Here's one of those people seeking advice, in the columns of a newspaper, from other readers:
My nephew and his fiancee have a baby son and I have been invited to attend the christening. But as a staunch atheist I find the whole idea of welcoming a baby into a religion repugnant; I would feel a hypocrite attending a ceremony that I disapprove of so strongly. On the other hand I really do not want to hurt the feelings of the parents... If I overcome my principles and go, there will then follow other invitations to other christenings – so wouldn't it be easier to make my feelings known once and for all? Or should I climb down off my principled perch and stop being so pompous? I just can't decide!
Well, I'd like to be of help, so here's my advice...
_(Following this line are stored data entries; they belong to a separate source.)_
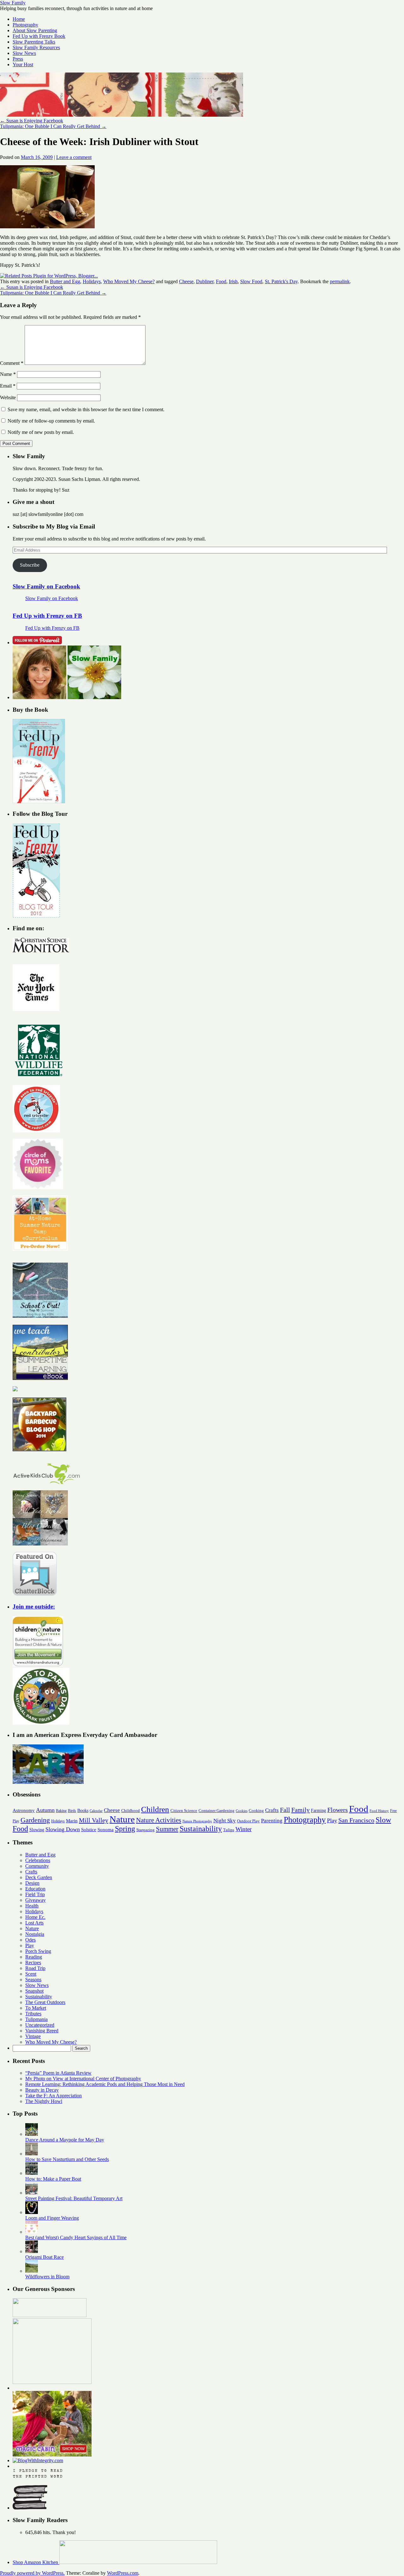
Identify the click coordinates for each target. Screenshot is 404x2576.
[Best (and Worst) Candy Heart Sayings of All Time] (31, 2231)
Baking (61, 1810)
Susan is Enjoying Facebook (31, 120)
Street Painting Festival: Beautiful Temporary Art (73, 2198)
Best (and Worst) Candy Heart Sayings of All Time (76, 2237)
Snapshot (34, 1991)
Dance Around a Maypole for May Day (64, 2139)
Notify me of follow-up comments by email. (51, 420)
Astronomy (24, 1810)
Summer (167, 1829)
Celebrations (37, 1860)
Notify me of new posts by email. (41, 432)
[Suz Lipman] (39, 697)
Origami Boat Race (44, 2257)
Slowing (36, 1829)
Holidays (92, 281)
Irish (233, 281)
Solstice (88, 1829)
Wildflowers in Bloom (47, 2276)
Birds (72, 1810)
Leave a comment (74, 157)
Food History (379, 1811)
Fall (285, 1809)
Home (19, 19)
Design (32, 1883)
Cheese (186, 281)
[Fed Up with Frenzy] (39, 801)
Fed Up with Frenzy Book (39, 36)
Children (155, 1809)
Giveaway (35, 1900)
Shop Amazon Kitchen (36, 2562)
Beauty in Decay (42, 2090)
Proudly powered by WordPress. (32, 2573)
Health (32, 1905)
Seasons (33, 1979)
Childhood (130, 1810)
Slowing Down (62, 1829)
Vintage (33, 2036)
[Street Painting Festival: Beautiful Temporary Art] (31, 2192)
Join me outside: (34, 1606)
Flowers (337, 1809)
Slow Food (251, 281)
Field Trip (35, 1894)
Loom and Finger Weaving (52, 2218)
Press (18, 58)
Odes (30, 1939)
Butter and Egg (65, 281)
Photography (25, 24)
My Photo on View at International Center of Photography (83, 2078)
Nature (122, 1819)
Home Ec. (35, 1917)
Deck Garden (38, 1877)
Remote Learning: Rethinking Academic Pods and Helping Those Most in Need (105, 2084)
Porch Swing (38, 1951)
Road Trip (35, 1968)
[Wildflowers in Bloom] (31, 2271)
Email (7, 385)
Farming (318, 1810)
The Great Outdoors (45, 2002)
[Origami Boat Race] (31, 2251)
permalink (340, 281)
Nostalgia (34, 1934)
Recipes (33, 1962)
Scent (30, 1974)
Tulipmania (36, 2019)
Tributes (33, 2013)
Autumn (45, 1810)
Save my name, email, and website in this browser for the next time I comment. (86, 409)
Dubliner (204, 281)
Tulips (228, 1830)
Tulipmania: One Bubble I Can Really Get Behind (53, 126)
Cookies (241, 1811)
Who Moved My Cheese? (129, 281)
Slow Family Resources (36, 47)
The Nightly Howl (43, 2101)
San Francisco (356, 1820)
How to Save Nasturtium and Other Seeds (67, 2159)
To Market (35, 2008)
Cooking (256, 1810)
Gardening (35, 1820)
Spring (125, 1829)
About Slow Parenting (35, 30)
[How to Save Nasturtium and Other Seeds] (31, 2153)
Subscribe (29, 565)
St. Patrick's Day (281, 281)
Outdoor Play (248, 1821)
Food (221, 281)
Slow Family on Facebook (46, 586)
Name (8, 374)
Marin (72, 1820)
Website (8, 397)
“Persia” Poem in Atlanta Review (58, 2073)
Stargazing (145, 1829)
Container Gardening (217, 1810)
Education (35, 1888)
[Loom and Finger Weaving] (31, 2212)
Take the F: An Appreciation (53, 2095)
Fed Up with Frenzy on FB (47, 615)
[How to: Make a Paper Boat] (31, 2173)
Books (82, 1810)
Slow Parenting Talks (34, 41)
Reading (33, 1957)
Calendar (96, 1811)
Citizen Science (183, 1810)
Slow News (24, 53)
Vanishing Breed (41, 2030)
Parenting (271, 1821)
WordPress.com (122, 2573)
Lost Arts (34, 1922)
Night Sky (224, 1821)
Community (37, 1866)
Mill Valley (93, 1820)
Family (300, 1809)
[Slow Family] (94, 697)
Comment (11, 363)
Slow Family (13, 2)
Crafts (272, 1810)
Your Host (23, 64)
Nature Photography (197, 1821)
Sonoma (106, 1829)
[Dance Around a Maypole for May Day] (31, 2134)
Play (332, 1820)
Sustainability (201, 1829)
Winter (243, 1829)
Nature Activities (158, 1820)
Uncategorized (39, 2025)
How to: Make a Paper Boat (53, 2179)
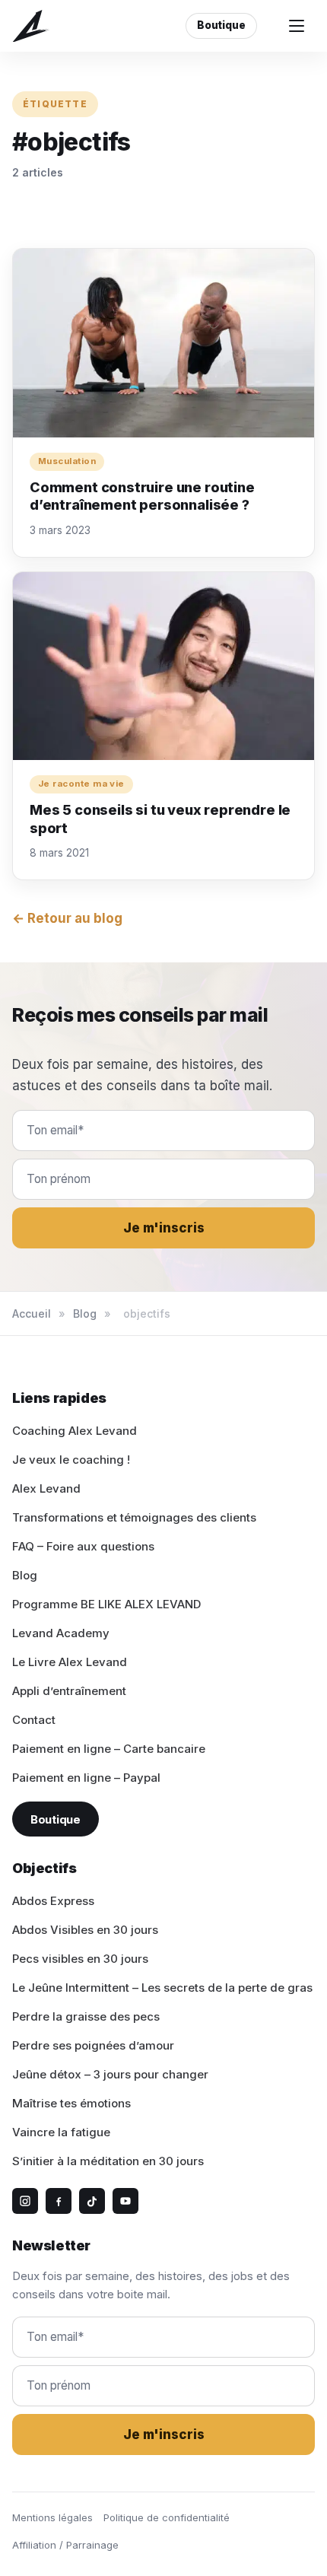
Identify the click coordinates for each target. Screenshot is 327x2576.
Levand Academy (61, 1633)
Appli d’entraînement (69, 1691)
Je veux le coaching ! (71, 1459)
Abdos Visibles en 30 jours (85, 1929)
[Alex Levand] (31, 26)
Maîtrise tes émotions (71, 2103)
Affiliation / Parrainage (65, 2545)
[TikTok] (92, 2201)
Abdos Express (53, 1901)
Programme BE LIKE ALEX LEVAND (106, 1604)
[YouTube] (125, 2201)
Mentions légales (52, 2517)
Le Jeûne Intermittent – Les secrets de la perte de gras (162, 1987)
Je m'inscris (164, 1228)
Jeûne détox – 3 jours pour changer (110, 2074)
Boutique (221, 25)
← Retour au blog (67, 918)
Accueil (31, 1313)
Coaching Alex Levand (74, 1430)
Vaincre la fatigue (61, 2132)
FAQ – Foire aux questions (83, 1546)
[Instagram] (25, 2201)
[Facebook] (58, 2201)
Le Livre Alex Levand (69, 1662)
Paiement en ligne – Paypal (86, 1777)
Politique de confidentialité (166, 2517)
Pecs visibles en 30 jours (80, 1958)
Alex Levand (46, 1488)
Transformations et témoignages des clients (134, 1517)
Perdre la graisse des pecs (86, 2016)
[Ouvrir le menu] (296, 26)
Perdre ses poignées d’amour (93, 2045)
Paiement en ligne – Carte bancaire (108, 1748)
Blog (85, 1313)
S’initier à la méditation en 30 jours (108, 2161)
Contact (34, 1720)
It's not so much pomposity that's your problem; it's the idea that you can live alongside others in a liberal society and not make any concession at all to their beliefs and practices. You don't expect everyone to think like you - or, at any rate, you shouldn't. So they'll have different ways, observe different rituals, and so on. In some of these it may be important to them to have friends or family present. Most crucially, there's nothing hypocritical about participating in something the underlying assumptions of which you do not share when your own reasons for participating are different - love, friendship, solidarity, etc. So, yes, climb down off your perch and be a mensch. You won't be the first atheist to have been in church for a wedding, in synagogue for a barmitzvah, gone to a religious funeral.